We have no more prominent instance of energy and progressiveness than is displayed in the history of the Mercantile Safe Deposit Company, in the Equitable Building. Not content with doing an ordinary safe deposit and storage business, it has been constantly adding new features to its business, all of them directly or indirectly adding to the security of its vaults and to the comfort and convenience of its subscribers. Reading rooms for the use of the patrons of the company, fitted up with writing desks and tables; with stock, news, and all the other indicators; with files of papers and magazines from all parts of the world; with directories of all the principal cities and towns in the United States, and with a library containing many valuable works of reference; an extended burglar alarm system, by means of which all the vaults in the building have the benefit of the company's elaborate and ingeniously-devised alarm connections; a well-organized patrol system, which not only watches the Equitable Building, but practically guards the whole block, and one might almost say the whole neighborhood; the silver bullion department, (through which is issued the new silver bullion certificates which are listed at the New-York Stock Exchange,) requiring specially constructed vaults and additional safeguards. And now the company is adding small, comfortably-furnished desk rooms for the use of those who require a desk down town but do not desire to bear the heavy expense of an office and a clerk.* In addition at all these various features and departments, the company is about to open a warehouse department, where raw silk, opium, quinine, and other valuable commodities may be safely stored in specially-constructed vaults.---Exchange.[*Regus Business Centers.]
Feb. 18, 1891, New York Times, Silver Certificates.
In the testimony taken during the silver investigation silver certificates were frequently mentioned. These certificates represent silver bullion depoited with the Mercantile Safe Deposit Company, in the Equitable Building, one of the oldest safe deposit companies in the world. Everybody should have a box in these vaults wherein to safely keep securities, valuable papers, and jewelry.---Exchange.[The Mercantile Safe Deposit Company was first incorporated 16 years earlier, incorporating companies only seven years older than that. Could this really represent "one of the oldest safe deposit companies in the world?"]
May 24, 1870, New York Times, Local News In Brief,
Elegant offices are fitting up for the Mercantile Loan and Warehouse Company, at the Equitable Building, corner of Cedar-street and Broadway. The safes, vaults, and other appliances are expected to be ready for occupancy about the 15th of June next. They are being built on a scale which for extent, strength and security surpasses anything of a similar character in the world.See Buley, page 214
"Closely related to Equitable and The Mercantile Trust Company through ownership and management by much the same persons, was the Mercantile Safe Deposit Company, organized by Hyde in December 1875 to take over the safe deposit business of the Mercantile Trust. Directors and stockholders of Equitable were invited to subscribe to the capital stock ($300,000) but Hyde had to take most of it. The Deposit Company became a tenant of the Equitable Building January 1, 1876..."
Buley, page 209
The Mercantile Trust Company began in 1868 as the Fire Proof Warehousing Company. In 1870 the name was changed to the Mercantile Loan and Warehousing Company, and in 1873 to The Mercantile Trust Company.For some period between 1868 and 1870 the Mercantile Loan and Warehouse was located at No. 122 Broadway (See: Jan. 23, 1871, New York Times, The Forger Van Eeten,)
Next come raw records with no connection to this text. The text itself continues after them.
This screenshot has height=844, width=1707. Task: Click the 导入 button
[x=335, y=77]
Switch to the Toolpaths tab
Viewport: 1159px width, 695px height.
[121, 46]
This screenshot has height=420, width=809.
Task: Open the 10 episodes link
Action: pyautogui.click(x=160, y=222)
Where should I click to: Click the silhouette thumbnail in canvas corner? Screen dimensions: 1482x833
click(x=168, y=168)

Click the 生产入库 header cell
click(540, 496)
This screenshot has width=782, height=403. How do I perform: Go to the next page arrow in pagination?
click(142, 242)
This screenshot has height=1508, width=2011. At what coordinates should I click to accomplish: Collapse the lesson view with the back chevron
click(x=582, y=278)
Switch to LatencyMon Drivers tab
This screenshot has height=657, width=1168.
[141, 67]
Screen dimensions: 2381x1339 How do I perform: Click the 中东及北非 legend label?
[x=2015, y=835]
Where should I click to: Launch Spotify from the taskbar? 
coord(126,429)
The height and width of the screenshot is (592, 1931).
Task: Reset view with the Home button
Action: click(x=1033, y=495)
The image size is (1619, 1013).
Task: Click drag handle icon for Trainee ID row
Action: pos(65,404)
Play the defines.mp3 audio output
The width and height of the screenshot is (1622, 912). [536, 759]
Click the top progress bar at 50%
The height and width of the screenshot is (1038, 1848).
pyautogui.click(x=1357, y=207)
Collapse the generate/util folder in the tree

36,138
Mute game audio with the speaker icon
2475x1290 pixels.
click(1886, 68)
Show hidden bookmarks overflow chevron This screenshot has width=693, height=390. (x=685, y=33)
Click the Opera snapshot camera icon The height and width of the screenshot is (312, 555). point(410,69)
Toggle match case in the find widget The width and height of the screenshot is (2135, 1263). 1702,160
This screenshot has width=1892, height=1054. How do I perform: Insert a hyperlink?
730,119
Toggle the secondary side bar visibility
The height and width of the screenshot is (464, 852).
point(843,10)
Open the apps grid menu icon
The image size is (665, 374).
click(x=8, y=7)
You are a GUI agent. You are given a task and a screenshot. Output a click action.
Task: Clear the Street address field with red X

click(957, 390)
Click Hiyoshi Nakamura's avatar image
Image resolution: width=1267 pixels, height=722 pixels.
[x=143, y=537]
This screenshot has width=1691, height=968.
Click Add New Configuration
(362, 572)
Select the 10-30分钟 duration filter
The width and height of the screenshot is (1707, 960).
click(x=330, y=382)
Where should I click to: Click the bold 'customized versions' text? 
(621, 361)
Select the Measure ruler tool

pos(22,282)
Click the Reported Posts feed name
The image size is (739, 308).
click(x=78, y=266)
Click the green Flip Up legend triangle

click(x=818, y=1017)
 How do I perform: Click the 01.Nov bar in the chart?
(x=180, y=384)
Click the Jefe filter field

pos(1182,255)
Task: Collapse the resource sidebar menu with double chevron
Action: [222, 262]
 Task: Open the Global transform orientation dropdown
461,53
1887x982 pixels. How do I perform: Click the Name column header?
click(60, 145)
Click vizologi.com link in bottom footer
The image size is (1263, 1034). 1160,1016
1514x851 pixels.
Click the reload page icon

One of the original directors of the Equitable Society was Jose Francisco de Navarro, who had founded the Commercial Warehouse Company sometime after 1855, which may represent an antecedent. (Buley, page 56.)
In addition to the Mercantile Companies, whose antecedent was Fire Proof Warehousing Company, and the United States Electric Lighting Company, which were in essence, fronts for the Equitable management itself, two original tenants in the Equitable Building were the Hanover Fire Insurance Company, and the American Fire Insurance Company; while early photographs show a prominent Broadway street-level tenant as being the Montauk Fire Insurance Company. So it is surprising that in 1912 Equitable could act so ignorant that it occupied a building that was a firetrap.